Stated exercise:
Extract the stretch of the records from the very beginning through the line containing "The width and height of the screenshot is (1456, 819).", and copy those lines verbatim.

(Data entries)
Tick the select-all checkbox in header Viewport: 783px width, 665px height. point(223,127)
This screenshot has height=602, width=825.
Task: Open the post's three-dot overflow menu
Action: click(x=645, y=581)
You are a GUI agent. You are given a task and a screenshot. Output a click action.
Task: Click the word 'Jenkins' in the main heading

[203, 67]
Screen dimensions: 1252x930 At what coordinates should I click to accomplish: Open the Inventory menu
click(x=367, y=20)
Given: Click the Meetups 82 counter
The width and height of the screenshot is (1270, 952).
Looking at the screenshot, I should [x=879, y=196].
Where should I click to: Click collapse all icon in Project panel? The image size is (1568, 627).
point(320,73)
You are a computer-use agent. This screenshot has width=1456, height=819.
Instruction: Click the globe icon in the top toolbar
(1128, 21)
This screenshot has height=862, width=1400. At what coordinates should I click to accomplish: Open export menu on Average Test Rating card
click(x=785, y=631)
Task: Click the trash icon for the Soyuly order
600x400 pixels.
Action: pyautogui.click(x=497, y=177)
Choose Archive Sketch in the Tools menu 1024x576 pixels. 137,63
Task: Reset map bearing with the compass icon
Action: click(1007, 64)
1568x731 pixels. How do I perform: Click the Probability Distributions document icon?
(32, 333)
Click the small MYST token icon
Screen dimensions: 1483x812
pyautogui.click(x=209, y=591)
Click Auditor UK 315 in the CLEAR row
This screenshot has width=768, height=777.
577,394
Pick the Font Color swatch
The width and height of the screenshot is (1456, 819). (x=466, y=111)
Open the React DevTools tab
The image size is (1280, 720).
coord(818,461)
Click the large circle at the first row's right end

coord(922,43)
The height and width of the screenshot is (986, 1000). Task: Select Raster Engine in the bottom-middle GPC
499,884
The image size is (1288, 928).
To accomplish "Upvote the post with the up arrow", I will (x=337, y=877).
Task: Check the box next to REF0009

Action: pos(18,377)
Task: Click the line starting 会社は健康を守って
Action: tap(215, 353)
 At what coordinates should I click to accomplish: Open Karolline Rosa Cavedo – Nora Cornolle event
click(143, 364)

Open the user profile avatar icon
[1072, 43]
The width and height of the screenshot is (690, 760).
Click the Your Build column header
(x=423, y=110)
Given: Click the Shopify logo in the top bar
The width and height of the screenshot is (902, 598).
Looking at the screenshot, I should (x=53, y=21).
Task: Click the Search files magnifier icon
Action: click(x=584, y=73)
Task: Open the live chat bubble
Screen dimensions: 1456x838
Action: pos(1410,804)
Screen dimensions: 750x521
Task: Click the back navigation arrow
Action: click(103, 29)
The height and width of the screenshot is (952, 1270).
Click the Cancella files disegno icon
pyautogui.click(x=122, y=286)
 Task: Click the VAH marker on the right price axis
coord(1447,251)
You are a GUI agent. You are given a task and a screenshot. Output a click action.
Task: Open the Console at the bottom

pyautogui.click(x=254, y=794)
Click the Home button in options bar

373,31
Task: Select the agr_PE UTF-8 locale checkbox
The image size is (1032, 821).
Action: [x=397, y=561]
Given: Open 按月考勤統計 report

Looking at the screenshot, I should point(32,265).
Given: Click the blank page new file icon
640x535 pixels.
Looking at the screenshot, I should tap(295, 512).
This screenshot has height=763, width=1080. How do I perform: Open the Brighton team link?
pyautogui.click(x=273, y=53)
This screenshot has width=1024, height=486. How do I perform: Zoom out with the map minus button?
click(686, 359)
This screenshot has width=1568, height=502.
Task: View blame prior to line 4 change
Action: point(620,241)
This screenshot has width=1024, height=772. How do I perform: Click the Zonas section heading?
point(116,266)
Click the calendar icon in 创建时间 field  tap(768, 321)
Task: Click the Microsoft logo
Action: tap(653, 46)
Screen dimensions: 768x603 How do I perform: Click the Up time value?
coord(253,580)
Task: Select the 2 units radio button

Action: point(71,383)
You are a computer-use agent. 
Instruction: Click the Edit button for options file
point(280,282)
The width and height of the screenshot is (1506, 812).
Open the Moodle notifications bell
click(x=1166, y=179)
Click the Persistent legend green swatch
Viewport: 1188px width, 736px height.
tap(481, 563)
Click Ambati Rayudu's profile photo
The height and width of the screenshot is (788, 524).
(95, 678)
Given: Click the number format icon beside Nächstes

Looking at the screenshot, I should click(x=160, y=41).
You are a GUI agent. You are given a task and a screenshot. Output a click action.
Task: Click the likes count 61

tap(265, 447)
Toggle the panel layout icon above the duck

Solution below:
Tick the select-all checkbox in header Viewport: 783px width, 665px height. point(223,127)
This screenshot has height=602, width=825.
Task: Open the post's three-dot overflow menu
Action: click(x=645, y=581)
You are a GUI agent. You are given a task and a screenshot. Output a click action.
Task: Click the word 'Jenkins' in the main heading

[203, 67]
Screen dimensions: 1252x930 At what coordinates should I click to accomplish: Open the Inventory menu
click(x=367, y=20)
Given: Click the Meetups 82 counter
The width and height of the screenshot is (1270, 952).
Looking at the screenshot, I should [x=879, y=196].
Where should I click to: Click collapse all icon in Project panel? The image size is (1568, 627).
point(320,73)
You are a computer-use agent. This screenshot has width=1456, height=819.
Instruction: Click the globe icon in the top toolbar
(1128, 21)
This screenshot has height=862, width=1400. At what coordinates should I click to accomplish: Open export menu on Average Test Rating card
click(x=785, y=631)
Task: Click the trash icon for the Soyuly order
600x400 pixels.
Action: pyautogui.click(x=497, y=177)
Choose Archive Sketch in the Tools menu 1024x576 pixels. 137,63
Task: Reset map bearing with the compass icon
Action: click(1007, 64)
1568x731 pixels. How do I perform: Click the Probability Distributions document icon?
(32, 333)
Click the small MYST token icon
Screen dimensions: 1483x812
pyautogui.click(x=209, y=591)
Click Auditor UK 315 in the CLEAR row
This screenshot has width=768, height=777.
577,394
Pick the Font Color swatch
The width and height of the screenshot is (1456, 819). (x=466, y=111)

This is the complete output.